The reading skills of American high school seniors are the worst they have been in three decades, according to new federal testing data, a worrying sign for teenagers as they face an uncertain job market and an information landscape challenged by artificial intelligence.
In math, 12th graders had the lowest
performance since 2005.
The results, from the National Assessment
of Educational Progress, long regarded as the nation’s most reliable, gold-standard
exam, showed that about a third of the 12th graders who were tested
last year did not have basic reading skills.
It was a sigh that, among other skills,
they may not be able to determine the purpose of a political speech. In math,
nearly half of the test takers scored below the basic level, meaning they may
not have mastered such skills as using percentages to solve real-world problems.
The test scores are the first of their kind
to be released since the COVID-19 pandemic upended education.
They also arrive at a time when Americans
overall are abandoning printed text for screen time and video-dominated social
media, which experts have linked to declining academics.
The NAEP test results indicate “a stark
decline” in performance, said Matthew Soldner, the acting commissioner of the
National Center for Education Statistics, the arm of the federal Education
Department that administers the test.

#### [Problem statement]
Can you write the next part of the article on falling NAEP scores among 12th graders, picking up after Matthew Soldner's remark about "a stark decline"?

#### [Given information]
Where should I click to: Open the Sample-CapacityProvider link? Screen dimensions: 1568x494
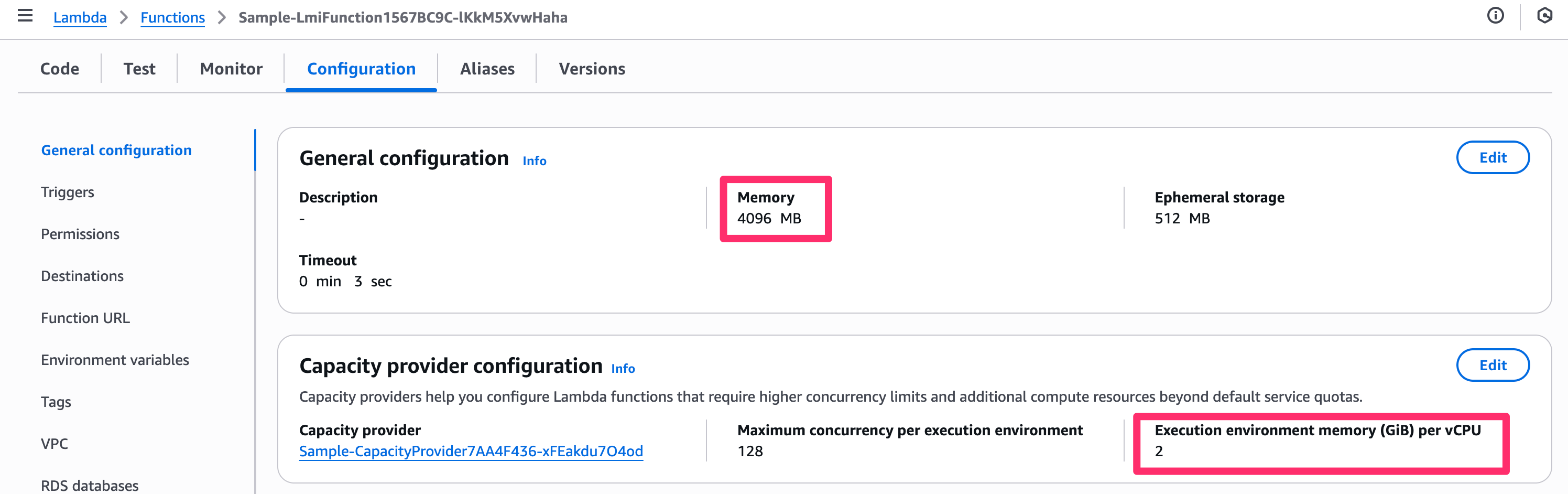coord(471,452)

#### [Answer space]
Test score drops were probably caused in
part by the disruption of the pandemic, including illness, school closures and
remote learning. The seniors included in the new federal data were in eighth
grade when the virus transformed daily life in March 2020. Millions of teenagers
spent a year or more learning online.
Even so, data from previous testing shows that
learning declines—especially among struggling students—began several years
before the pandemic. Experts have pointed to a wide range of possible explanations.
Over the last decade, both adults and
children began to replace reading time with screen time, social media and,
increasingly, streaming video. And over the same period, the federal government
and many states relaxed policies that were intended to hold schools and
teachers accountable for student learning.
The new test data also includes eighth
grade science scores. Performance in 2024 declined, with 38% of students
scoring below the basic level, compared with 33% in 2019.